**Provided records**
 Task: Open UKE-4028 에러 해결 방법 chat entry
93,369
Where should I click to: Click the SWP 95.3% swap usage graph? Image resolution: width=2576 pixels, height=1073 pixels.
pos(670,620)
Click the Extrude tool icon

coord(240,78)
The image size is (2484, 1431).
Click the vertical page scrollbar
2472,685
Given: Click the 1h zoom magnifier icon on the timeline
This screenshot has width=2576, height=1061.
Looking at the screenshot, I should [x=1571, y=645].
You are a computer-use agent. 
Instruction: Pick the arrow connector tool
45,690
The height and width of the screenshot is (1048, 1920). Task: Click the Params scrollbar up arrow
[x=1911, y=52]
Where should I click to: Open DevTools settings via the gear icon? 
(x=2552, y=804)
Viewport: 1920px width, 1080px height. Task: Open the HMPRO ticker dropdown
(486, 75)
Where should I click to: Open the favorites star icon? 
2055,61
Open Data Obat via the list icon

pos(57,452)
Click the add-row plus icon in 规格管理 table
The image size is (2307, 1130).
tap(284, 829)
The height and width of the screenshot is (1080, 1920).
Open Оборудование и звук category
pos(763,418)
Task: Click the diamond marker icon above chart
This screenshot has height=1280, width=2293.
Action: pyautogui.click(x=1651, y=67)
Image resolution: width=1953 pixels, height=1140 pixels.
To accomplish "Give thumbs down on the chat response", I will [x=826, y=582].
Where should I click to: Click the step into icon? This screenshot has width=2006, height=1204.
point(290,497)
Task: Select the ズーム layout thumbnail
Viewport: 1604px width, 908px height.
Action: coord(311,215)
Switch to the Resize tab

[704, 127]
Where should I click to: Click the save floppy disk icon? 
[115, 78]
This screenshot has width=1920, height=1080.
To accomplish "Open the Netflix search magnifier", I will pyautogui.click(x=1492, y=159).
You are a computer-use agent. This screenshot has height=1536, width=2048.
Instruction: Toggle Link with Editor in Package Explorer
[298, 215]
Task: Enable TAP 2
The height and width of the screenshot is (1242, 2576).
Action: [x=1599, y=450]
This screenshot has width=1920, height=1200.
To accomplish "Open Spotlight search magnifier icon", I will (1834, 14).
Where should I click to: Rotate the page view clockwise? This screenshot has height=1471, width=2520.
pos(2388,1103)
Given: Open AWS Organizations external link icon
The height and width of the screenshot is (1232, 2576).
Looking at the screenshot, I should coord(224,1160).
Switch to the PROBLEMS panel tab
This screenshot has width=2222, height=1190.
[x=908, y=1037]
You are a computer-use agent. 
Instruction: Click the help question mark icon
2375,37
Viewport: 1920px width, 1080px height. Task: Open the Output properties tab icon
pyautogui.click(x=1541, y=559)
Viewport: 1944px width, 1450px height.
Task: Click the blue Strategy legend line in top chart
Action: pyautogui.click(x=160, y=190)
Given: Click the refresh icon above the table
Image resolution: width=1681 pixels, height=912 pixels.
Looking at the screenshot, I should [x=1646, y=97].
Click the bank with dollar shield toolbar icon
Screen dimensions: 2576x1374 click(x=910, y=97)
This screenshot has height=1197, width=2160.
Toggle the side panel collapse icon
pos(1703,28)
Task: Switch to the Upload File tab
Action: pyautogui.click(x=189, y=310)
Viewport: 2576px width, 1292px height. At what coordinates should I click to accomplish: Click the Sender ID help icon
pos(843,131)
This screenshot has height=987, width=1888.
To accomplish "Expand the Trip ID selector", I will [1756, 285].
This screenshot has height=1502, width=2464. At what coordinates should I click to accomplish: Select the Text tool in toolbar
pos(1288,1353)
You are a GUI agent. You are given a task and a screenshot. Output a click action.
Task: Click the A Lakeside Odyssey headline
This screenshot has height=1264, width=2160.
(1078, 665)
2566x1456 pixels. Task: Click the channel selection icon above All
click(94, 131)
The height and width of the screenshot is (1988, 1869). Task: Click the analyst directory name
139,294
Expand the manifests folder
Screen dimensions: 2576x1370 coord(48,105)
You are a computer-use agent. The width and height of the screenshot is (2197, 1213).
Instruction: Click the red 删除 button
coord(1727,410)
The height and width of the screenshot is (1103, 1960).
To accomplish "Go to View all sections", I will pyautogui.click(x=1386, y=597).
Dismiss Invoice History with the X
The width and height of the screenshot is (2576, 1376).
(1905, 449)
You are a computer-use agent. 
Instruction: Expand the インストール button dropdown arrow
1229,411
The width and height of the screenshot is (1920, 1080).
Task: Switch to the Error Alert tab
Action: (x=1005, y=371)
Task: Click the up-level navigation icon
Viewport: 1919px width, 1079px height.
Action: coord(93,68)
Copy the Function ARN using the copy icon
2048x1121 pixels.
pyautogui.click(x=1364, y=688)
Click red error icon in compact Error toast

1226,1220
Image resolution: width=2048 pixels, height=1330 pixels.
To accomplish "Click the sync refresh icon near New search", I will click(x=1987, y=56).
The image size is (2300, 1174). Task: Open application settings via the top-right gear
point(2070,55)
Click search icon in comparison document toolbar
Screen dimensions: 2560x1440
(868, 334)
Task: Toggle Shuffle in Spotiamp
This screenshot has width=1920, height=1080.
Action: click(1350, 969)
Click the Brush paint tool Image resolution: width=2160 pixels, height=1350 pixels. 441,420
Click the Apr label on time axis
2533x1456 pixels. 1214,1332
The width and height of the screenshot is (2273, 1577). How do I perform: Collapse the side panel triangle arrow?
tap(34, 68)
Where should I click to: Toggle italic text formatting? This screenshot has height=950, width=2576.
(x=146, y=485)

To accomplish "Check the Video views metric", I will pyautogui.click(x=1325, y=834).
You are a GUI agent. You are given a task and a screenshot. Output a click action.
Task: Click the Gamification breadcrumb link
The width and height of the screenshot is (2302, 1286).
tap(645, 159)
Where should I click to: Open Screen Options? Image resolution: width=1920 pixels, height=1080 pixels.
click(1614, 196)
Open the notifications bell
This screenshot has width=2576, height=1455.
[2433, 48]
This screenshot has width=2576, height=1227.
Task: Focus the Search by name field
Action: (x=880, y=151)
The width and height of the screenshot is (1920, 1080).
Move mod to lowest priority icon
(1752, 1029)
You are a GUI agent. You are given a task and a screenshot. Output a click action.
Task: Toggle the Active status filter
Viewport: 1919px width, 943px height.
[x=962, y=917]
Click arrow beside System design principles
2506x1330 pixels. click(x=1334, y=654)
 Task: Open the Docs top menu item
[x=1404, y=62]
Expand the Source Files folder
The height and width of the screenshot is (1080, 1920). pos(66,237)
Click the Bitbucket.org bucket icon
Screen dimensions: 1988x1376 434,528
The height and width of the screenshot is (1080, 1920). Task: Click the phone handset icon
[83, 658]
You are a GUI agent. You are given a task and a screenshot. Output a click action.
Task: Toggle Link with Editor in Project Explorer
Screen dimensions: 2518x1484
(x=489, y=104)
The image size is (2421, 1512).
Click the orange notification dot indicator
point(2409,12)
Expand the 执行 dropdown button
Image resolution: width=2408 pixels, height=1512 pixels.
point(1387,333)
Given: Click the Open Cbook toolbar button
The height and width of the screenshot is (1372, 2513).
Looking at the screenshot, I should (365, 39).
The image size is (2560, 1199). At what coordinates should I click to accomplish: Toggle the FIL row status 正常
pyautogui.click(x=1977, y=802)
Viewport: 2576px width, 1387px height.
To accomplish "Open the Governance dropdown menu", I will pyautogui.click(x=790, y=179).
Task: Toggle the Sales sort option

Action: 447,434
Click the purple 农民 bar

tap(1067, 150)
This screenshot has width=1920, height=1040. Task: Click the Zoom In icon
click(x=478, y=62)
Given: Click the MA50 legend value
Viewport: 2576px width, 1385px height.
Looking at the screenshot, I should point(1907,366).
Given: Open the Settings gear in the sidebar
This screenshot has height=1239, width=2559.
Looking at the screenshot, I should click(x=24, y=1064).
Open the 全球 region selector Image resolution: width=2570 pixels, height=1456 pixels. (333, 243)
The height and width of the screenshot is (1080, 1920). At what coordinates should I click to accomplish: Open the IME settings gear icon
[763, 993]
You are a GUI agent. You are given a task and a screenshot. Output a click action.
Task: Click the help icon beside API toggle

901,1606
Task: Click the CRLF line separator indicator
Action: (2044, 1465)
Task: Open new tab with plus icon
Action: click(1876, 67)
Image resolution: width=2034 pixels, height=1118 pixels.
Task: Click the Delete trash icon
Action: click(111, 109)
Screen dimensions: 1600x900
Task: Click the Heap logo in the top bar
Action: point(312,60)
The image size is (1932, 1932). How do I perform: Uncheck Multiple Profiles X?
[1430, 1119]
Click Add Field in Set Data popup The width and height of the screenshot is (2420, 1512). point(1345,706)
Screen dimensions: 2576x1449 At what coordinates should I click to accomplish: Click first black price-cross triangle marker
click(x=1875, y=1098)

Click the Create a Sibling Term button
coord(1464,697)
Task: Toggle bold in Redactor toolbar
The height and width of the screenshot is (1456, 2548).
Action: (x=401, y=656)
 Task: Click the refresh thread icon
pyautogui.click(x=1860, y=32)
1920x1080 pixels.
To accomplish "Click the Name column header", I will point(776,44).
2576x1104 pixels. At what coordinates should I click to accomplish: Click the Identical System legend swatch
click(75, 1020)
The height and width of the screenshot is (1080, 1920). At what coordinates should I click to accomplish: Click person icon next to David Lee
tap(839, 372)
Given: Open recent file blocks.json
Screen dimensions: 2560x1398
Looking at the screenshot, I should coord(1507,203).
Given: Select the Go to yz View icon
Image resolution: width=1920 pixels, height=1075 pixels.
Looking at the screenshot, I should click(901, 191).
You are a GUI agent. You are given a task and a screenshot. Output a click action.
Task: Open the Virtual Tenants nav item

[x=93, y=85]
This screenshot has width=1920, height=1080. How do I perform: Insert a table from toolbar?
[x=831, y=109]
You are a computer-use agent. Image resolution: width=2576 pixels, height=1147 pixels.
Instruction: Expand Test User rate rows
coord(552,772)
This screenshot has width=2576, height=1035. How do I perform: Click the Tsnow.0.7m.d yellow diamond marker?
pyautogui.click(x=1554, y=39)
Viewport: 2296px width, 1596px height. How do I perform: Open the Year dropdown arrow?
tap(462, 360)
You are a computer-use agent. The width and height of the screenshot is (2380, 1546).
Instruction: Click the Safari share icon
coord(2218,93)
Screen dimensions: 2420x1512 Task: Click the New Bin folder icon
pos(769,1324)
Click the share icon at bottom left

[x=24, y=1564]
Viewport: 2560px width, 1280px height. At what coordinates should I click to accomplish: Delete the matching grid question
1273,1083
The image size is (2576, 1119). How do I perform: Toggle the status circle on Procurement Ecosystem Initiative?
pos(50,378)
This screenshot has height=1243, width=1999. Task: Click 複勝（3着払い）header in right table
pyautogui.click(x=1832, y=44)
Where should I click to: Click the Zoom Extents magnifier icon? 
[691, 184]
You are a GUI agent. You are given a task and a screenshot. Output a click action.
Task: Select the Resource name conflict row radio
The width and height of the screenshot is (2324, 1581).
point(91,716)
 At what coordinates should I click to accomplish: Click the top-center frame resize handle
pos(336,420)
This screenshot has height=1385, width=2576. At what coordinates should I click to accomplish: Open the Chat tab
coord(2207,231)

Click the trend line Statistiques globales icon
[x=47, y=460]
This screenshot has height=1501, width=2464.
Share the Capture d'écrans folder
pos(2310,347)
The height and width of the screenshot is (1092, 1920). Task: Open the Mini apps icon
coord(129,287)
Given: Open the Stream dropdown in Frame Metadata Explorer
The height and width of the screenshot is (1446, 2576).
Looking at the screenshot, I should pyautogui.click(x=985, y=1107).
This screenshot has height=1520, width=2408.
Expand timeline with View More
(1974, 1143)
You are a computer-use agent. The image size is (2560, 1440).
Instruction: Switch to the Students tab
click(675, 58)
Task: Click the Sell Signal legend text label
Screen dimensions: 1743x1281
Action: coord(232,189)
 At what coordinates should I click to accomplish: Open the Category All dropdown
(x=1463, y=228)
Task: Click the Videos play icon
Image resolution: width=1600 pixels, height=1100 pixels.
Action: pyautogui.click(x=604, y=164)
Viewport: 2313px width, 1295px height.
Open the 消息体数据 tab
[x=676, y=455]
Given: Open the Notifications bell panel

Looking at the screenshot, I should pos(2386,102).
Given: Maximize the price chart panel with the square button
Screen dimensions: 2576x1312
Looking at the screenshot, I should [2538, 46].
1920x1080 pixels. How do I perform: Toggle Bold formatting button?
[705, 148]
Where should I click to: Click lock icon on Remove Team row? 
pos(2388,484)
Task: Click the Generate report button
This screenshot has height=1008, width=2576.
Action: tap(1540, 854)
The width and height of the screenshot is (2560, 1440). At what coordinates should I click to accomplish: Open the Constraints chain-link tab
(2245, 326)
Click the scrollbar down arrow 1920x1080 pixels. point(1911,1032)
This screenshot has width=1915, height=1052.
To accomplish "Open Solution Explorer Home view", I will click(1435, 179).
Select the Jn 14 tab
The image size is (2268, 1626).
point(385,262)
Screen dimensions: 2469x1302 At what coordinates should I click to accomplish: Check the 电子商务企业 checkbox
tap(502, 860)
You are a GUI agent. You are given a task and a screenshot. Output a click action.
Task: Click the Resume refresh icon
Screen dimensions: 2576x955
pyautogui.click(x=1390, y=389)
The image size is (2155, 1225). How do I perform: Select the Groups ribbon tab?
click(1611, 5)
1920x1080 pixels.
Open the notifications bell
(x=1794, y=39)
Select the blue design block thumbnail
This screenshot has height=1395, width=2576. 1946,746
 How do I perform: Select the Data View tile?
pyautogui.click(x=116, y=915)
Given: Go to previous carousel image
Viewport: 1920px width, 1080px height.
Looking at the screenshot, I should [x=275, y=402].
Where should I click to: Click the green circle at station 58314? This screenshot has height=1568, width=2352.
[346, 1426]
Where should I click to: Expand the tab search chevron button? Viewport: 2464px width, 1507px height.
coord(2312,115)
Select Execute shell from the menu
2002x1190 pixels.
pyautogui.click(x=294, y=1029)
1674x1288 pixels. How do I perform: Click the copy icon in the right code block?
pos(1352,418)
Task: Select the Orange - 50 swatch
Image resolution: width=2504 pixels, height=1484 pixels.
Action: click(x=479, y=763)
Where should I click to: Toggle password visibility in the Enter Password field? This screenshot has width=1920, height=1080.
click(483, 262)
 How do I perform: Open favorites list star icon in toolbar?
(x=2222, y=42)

**Exercise brief**
Determine how many lines contain the string "computer" in the listing, and state that number by itself.

**Response for this exercise**
8